De mis pasos

Caminar por una ciudad cada vez menos pensada para una actividad que cuyos habitantes, a medida que se endrogan por años para hacerse de un auto, consideran arquetípica de losers-sin dinero-sin aspiraciones para prosperar, es una hazaña épica. Mas que la búsqueda de rutas peatonales entre arterias de concreto colapsadas u obsoletas, esta urbe -como muchas otras- es maestra en el arte de una seducción altamente sofisticada.

Sin buscarlo, con sólo tocar el asfalto con sus pies, el amante-transeúnte da el primer paso. A medida que avanza, con o sin prisa, levanta las partículas de polvo, suerte de microscópico confeti de mugre. El jugueteo erótico comienza.

Poco a poco, ella responde. Envía señales que el amante deberá descifrar. Un balcón de hierro forjado, cuyo óxido no ha escondido la imagen de dos cuervos en altorrelieve. El auto de moda en los cincuenta en perfecto estado bajo el cobijo de una funda y dentro de una cochera húmeda y oscura. La guarida de una culebra ratonera debajo de un encino cuyas raíces, al paso de los años, han terminado por quebrar la banqueta. La puerta principal de una casa abandonada invadida por plantas trepadoras.

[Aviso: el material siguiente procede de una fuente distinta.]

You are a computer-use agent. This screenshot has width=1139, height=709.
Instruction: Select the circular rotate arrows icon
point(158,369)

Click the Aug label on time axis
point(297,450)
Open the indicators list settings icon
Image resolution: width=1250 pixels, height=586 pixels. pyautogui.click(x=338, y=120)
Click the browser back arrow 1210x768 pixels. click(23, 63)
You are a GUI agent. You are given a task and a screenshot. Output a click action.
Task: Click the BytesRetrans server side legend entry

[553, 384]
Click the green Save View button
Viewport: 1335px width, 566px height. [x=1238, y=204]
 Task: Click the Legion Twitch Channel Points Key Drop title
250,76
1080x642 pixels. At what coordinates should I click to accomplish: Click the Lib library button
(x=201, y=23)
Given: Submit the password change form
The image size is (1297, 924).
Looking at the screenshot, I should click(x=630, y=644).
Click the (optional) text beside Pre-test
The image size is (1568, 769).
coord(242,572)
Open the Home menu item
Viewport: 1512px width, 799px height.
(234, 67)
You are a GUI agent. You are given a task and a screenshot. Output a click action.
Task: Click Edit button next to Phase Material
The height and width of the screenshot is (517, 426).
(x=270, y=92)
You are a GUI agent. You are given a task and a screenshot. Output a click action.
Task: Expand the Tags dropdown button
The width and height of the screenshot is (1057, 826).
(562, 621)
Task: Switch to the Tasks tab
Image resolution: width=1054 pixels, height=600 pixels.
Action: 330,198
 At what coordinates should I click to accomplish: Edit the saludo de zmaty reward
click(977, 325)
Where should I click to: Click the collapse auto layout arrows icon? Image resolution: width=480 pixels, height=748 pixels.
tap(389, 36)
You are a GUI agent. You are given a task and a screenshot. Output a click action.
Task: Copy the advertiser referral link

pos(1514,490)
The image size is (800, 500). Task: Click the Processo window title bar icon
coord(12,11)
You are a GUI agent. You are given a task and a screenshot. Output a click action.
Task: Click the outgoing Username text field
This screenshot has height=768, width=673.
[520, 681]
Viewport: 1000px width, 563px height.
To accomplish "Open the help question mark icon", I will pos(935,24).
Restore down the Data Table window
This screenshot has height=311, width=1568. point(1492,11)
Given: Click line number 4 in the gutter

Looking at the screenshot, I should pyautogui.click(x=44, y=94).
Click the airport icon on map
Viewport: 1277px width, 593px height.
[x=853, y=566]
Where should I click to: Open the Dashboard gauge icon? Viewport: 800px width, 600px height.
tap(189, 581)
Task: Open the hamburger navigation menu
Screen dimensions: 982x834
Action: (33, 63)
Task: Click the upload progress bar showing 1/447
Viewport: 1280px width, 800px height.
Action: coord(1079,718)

Como en el amor, el amante-transeúnte debe usar todos los sentidos, porque si no el acto acaba pero no concluye. Así, podrá percibir fragancias de cebada, vinil, tabaco tostado, smog, pollo cocido, manteca de puerco, muestras de imitación de perfumes, hielo en barra afuera de las cantinas -que sólo huele cuando se mezcla con el piso antes de ser victimado a picahielazos-, cerveza rancia, orines, carne asada, el caucho de autopartes nuevas, elote desgranado.